When discussing the origin of feta, the description of the sheep and goat milk cheese that Homer's giant cyclopian shepherd, Polyphemus elaborated in his caves in The Odyssey is often cited as evidence that it has been around in Greece for donkey's years, although some naysayers will argue that Homer's writings actually describe the manufacture of something not dissimilar to the Italian cheeses tuma or canestrato. Further, a 14th Century Venetian cookbook, the Libro Per Cuoco, contains recipes requiring the ingredient, Formazo di Candia, a (thought to be feta-like) cheese made in the (then) Venetian island of Crete.
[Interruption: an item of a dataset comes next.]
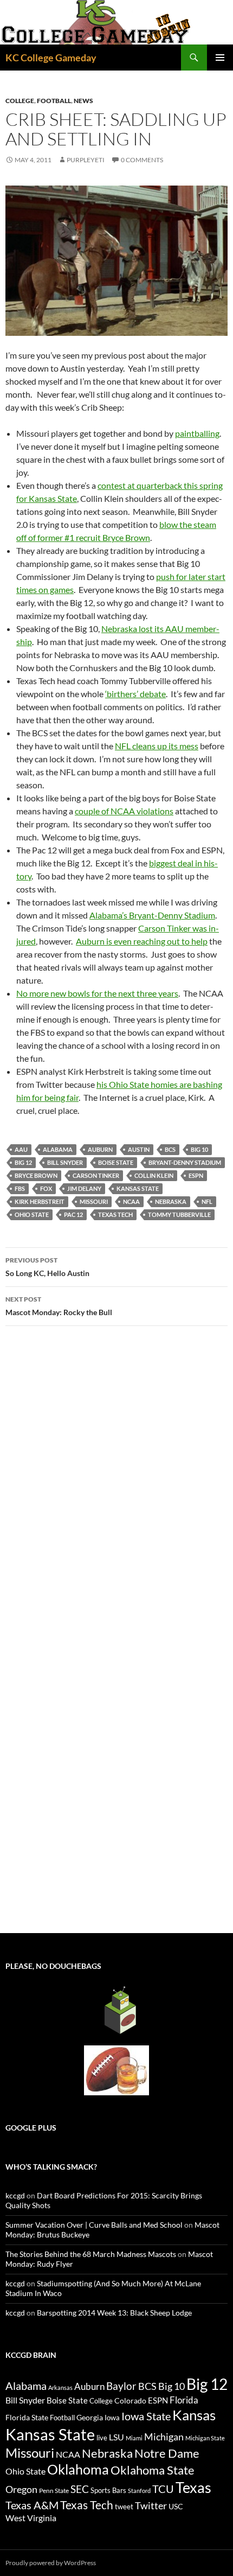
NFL (207, 1201)
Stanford (139, 2490)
Nevertheless, the Greeks have been credited with the invention of feta cheese, which was first commercially registered as a commodity in 1898 on the Greek island of Syros. Now, according to both Greek and EU legislation, feta must be made according to the specified 'recipe' from sheep's milk (or a combination of sheep and goat milk providing the goat's milk content does not exceed 30% of the total milk content), and this milk may only come from specific geographic areas of Greece, being Macedonia, Thrace and Epirus in Northern Greece, Thessaly and Mainland Greece in central Greece, the Peloponnese in southern Greece, and the island of Lesbos.
Manufacture
The fresh goat and sheep milk is heated to 35°C (95° F) at which time rennet1 is added, causing the milk to curdle and coagulate. After separation the curd is cut and the whey is drained off by placing the moist curds in a cloth bag that is twisted oh-so-gently to compress them before being placed in special moulds for completion of the draining process. After solidification the cheese's surface is dry salted and a thin mould develops on the cheese curd. The cheese is then placed in wooden or metal vessels (barrels) containing a 7% NaCl brine solution.
Notably feta has been called both tsadila and 'barrel cheese', the tsadila being the cloth that is used in the process of draining the curd.
These vessels then spend 15 days in initial ripening rooms where the temperature is kept at 18°C (64°F) and the relative humidity not below 85% for 15 days. Further ripening then occurs for not less than the remainder of two months (around 45 days) at 24°C (75°F) and the relative humidity again not below 85%.
Obtaining and Consuming Feta
While real feta cheese (as opposed to the tubs of artificial cow-milk based cubes) is stored in rectangular pieces of 1-2 kg, preserved in brine in barrels or tins holding between 25 and 50kg, it is most commonly sold in supermarkets in prepackaged pieces. Alternatively, it may be possible at a decent delicatessen to purchase directly from the barrel.
Greeks rank at the top of the tree for cheese-per-capita consumption with an average yearly intake of around 23 kg per person, 40% of which is feta. Thus it is worth noting that they eat their feta with a tyropita or a culuri (the Greek bagel). The first food that is brought to the table during a Greek lunch is a fresh slice (not a cube!) of feta with olive oil and oregano.
For many palates, the cheese tastes of little other than brine, although this may be the result of market saturation with imitation fetas. One way to reduce the saltiness is to soak the cheese in fresh cold water or even milk for a few minutes before use.
Otherwise, so-called Greek salads aside, authentic feta is delicious crumbled over salads, especially when served with sliced tomatoes, sprinkled with olive oil and fresh herbs.
And apart from sunshine, what can better epitomize Greece than a handful of olives, a jug of Ouzo and the salty taste of feta?